Dans la version 2008 de cette sauce, Mathieu Viannay ne s’écarte pas du chemin. Il assure la transmission. Les mères lyonnaises étaient toutes d’excellentes saucières. « Point de sauce, point de salut, point de cuisine », dit le marquis de Cussy. Balzac confirme : « La sauce est le triomphe du goût en cuisine », et Curnonsky d’ajouter : « Les sauces sont la parure et l’honneur de la cuisine française. Elles ont contribué à lui procurer cette précellence que personne ne discute. » Ces certitudes sont-elles la manifestation récurrente d’un ethnocentrisme maintes fois constaté par ailleurs, le réflexe obsidional de populations assiégées par la pizza ou le hamburger ?
Outre-Atlantique, le propos est confirmé par l’écrivain et journaliste américain Ambrose Bierce (1842-1914) pour qui la variété des sauces « est le plus incontestable des repères de la civilisation et de l’élévation de l’esprit. Un peuple sans sauce aucune a mille vices ». Propos sans appel, mais qu’il faut nuancer car il provient de son Dictionnaire du diable (1911). Maurice des Ombiaux, en Wallon éclairé et bienveillant, observe dans les années 1930 que « la sauce est une science, et aucune science n’apparaît spontanément chez l’homme ». A quoi, Jean-Paul Aron, plus près de nous, ajoute : « Les sauces naissent des sauces par simple nuance, comme le velouté travaillé, du velouté simple. L’art des sauces ressemble au jeu des poupées russes. »
Eugénie Brazier (1895-1977) a assuré le lien pendant les années de crise et de guerre. Au moment où est lancé le débat sur l’inscription de la cuisine au patrimoine immatériel de l’Unesco, son exemple mérite l’attention : ses sauces, issues des produits qu’elles ont vocation à mettre en valeur, sont peut-être la grande, sinon la seule, véritable originalité de la cuisine française.
Les Disciples d’Escoffier qui ont remis à l’honneur le Dîner d’Epicure – un repas qui sera servi le 26 octobre dans vingt-deux pays différents – ne s’y sont pas trompés. Ils réalisent le même menu servi le même jour « partout où six hommes de goût peuvent se rencontrer autour d’une bonne table », inspiré des recettes de leur maître : le consommé de homard à la royale, le filet de sole Floréal et le mignon de veau prince Orloff, trois plats dans lesquels la sauce se doit de « quintessencier chaque nuance », selon l’expression de Grimod de La Reynière.

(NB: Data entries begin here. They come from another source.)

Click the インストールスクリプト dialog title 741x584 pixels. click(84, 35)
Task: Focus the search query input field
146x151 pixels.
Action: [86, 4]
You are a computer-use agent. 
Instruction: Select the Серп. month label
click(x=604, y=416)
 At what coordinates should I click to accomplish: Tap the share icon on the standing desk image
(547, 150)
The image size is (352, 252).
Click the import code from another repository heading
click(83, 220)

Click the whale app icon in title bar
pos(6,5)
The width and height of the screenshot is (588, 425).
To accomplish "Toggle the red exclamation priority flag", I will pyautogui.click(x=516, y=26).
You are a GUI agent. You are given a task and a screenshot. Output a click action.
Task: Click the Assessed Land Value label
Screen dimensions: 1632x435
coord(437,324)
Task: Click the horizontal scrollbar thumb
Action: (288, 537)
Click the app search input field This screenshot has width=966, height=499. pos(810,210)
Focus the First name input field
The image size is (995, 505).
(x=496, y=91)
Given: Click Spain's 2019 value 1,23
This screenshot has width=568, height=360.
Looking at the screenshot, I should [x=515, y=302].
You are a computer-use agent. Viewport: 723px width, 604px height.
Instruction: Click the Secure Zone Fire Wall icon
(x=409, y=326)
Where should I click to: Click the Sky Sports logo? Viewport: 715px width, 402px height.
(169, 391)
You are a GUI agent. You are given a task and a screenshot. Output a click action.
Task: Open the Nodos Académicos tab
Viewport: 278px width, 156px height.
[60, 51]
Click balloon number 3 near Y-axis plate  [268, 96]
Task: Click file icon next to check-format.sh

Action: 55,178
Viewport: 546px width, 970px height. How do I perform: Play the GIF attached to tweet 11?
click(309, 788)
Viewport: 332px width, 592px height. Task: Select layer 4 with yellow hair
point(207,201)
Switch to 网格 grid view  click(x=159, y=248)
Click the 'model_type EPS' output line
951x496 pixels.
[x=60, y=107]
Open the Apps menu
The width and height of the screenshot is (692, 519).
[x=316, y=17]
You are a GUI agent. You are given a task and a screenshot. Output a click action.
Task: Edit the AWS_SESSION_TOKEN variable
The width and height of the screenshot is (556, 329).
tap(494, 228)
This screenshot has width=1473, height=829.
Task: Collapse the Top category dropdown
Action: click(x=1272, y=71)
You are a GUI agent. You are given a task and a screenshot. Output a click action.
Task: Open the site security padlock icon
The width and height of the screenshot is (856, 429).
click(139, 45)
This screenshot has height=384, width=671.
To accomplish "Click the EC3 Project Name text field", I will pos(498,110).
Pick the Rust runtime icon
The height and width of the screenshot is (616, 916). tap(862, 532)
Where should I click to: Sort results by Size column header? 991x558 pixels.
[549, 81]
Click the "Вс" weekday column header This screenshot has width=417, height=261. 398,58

La Mère Brazier. 12, rue Royale, 69001 Lyon. Tél. : 04-78-23-17-20. Fermé samedi et dimanche. Au déjeuner, formule à 31 € ; menu à 35 € ; menu d’automne à 55 € ; dégustation à 75 €. Volaille de Bresse demi-deuil (pour deux ou quatre personnes) : 120 €.
Les Secrets de la Mère Brazier, préface de Paul Bocuse, avec la collaboration de Roger Moreau (Solar, 2001, 279 p., 15 €).
Disciples d’Escoffier : disciples-escoffier.com.